Dessa forma, a fim de atrair um novo público consumidor, sem afetar a essência elitista das marcas, surgem as collabs. Essas campanhas são feitas com certos esportes e jogadores que, apesar de gerarem grande lucro, não representam a grife.
Collabs
As colaborações entre marcas de luxo e esportivas passou a ser algo recorrente nos últimos anos. “As grifes vêm buscando se associar com marcas que já são conhecidas no mercado esportivo para gerar um valor agregado maior atrelado”, afirma Carol. Confira alguns exemplos:
Nike e Off-White
A colaboração entre as duas marcas se iniciou em 2017 quando o Virgil Aboth, estilista norte-americano fundador da Off-White, foi convidado pela Nike para criar uma coleção de dez pares de tênis.
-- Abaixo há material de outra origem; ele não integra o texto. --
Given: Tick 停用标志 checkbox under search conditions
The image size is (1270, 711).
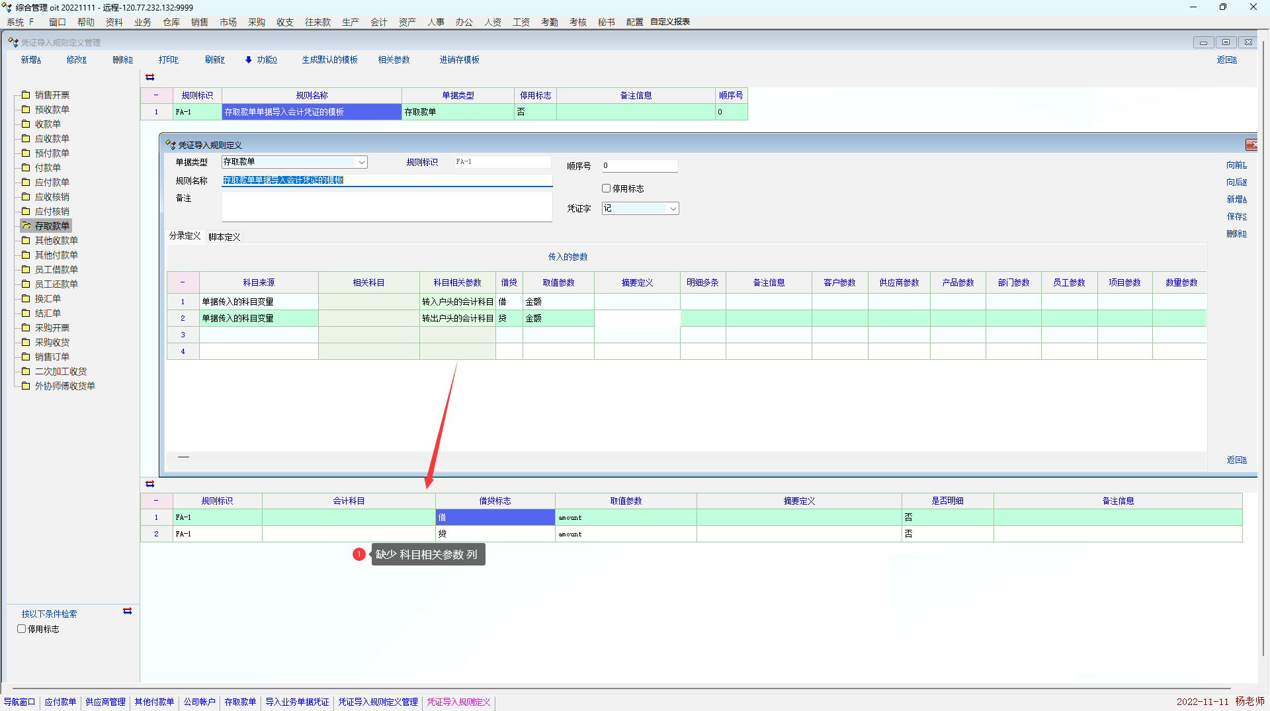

O diferencial dos modelos “The Ten” são os lacres de plástico coloridos com a data e o nome da colaboração.
Nike e Tiffany&Co
Nessa collab com a gigante da joalheria de luxo, a Nike apresentou o Air Force 1 da Tiffany. O tênis vem dentro de uma caixa azul, símbolo da grife, e acompanha cadarços extras, uma calçadeira metalizada, uma escova de higienização e um apito.
Reebok e Pyer Moss
Com a direção criativa de Kerby Jean-Raymond, a coleção conta com peças de roupa e acessórios coloridos. A colaboração foi inspirada no conceito da palavra “Sankofa”, que significa voltar à história e recuperar o que é do seu povo por direito, no idioma de uma tribo de Gana.
Gucci e Adidas
Projetada pelo diretor criativo da Gucci Alessandro Michele, a colaboração lançada em 2022 mistura os logos de ambas as marcas. A coleção traz peças do streetwear de alfaiataria inspiradas em roupas esportivas com uma explosão de cores que relembra a essência da grife.